Kihia : 1ère femme arabe bénévole au sein du Maguen David Adom

15/02/2012

 

Pendant des années, Sherian Kihia (24 ans), de Jérusalem, souhaitait être bénévole au sein du Maguen David Adom. Afin de réaliser son rêve, elle a dû surmonter les critiques de sa famille et de son entourage.

La pression fut tellement forte, qu’elle pensa parfois ne jamais  être en mesure d’atteindre son objectif. Mais sa volonté eut raison de tous. Aujourd’hui, elle est désormais secouriste au sein du MDA, où elle est la 1ère femme bénévole originaire de la communauté arabe.

«Je me suis engagée à sauver des vies, sans me poser les questions de religion ou de nationalité »

Kihia a rejoint les équipes du  MDA de la partie arabe de Jérusalem. Elle a été admise en tant que secouriste et chauffeur d’ambulance.

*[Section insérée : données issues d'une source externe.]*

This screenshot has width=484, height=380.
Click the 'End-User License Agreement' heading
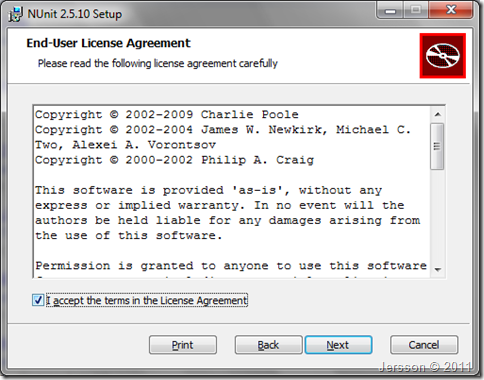click(x=108, y=43)
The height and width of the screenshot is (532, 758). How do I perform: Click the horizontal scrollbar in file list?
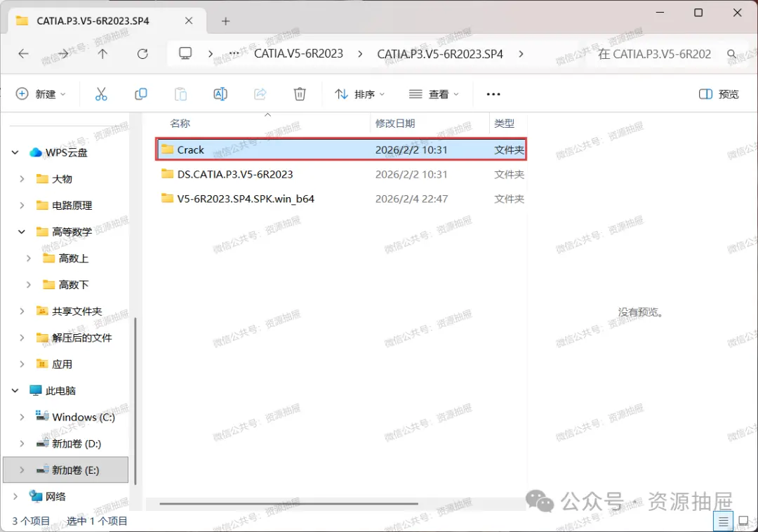pyautogui.click(x=288, y=503)
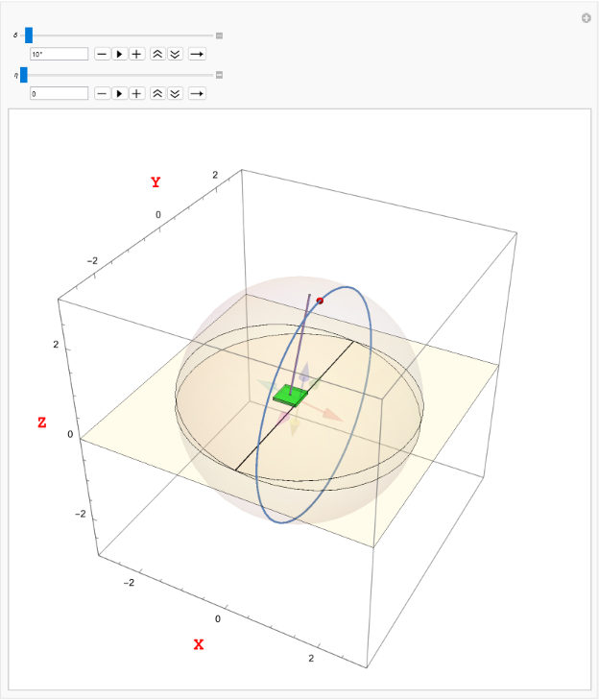Click the plus step button for δ
Screen dimensions: 599x700
(x=137, y=55)
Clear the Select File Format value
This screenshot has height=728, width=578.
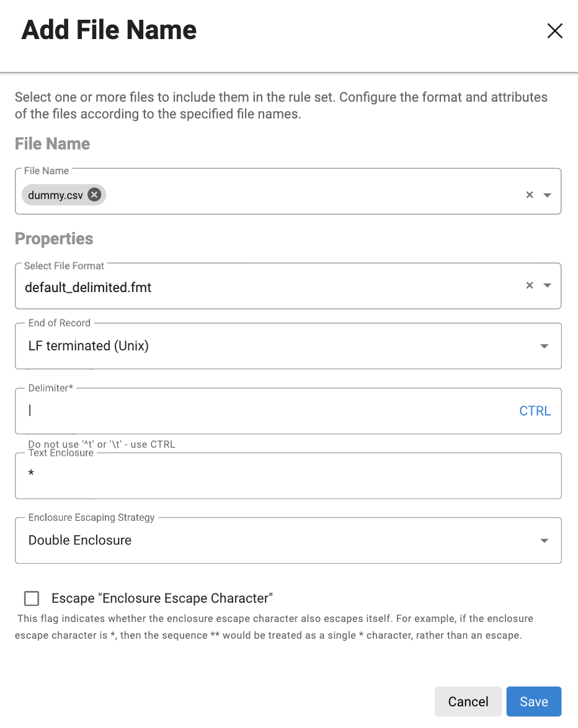pos(530,286)
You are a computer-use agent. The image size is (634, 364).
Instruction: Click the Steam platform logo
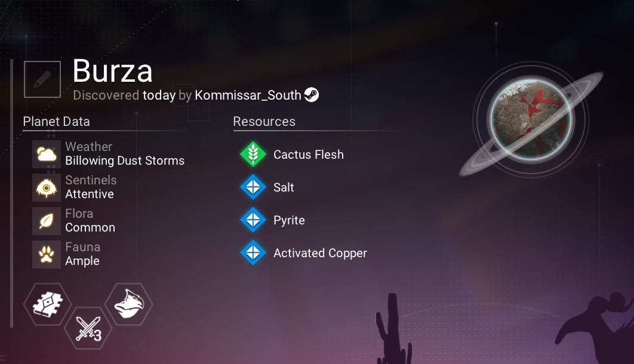pyautogui.click(x=312, y=95)
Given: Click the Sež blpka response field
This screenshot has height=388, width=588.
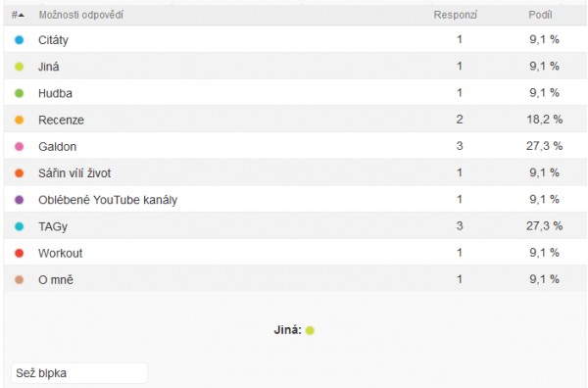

«Je suis venue au MDA car je voulais sauver des vies», dit-elle fièrement. «J’ai tout d’abord rejoint une formation de secourisme ouverte à tous, puis j’ai naturellement souhaité suivre des formations complémentaires. Ce fut long, mais j’y suis parvenue » témoigne-t-elle fièrement, avant de poursuivre : «Je devais me justifier auprès de mes proches, qui me demandaient pourquoi avoir préféré rejoindre le MDA, qui est une organisation juive, et non pas le Croissant-Rouge. Mes parents m’ont soutenu et incité à continuer de suivre la formation de l’organisation. Mon mari, que j’ai épousé il y a plusieurs mois, m’a également encouragé.  Les autres bénévoles du MDA, outre le fait que je suis musulmane, me traite d’égal à égal, malgré les difficultés linguistiques. Pendant ce temps, dans la rue, des regards insistants sont sur moi lorsque les gens reconnaissent mes origines et me voient parmi le personnel d’urgence. Dans les quartiers arabes, les hommes sont très surpris de me voir conduire une ambulance. Ils ne peuvent pas croire qu’une femme ai obtenu son permis de conduire et dirige une équipe d’ambulanciers arborant l’étoile rouge de David ».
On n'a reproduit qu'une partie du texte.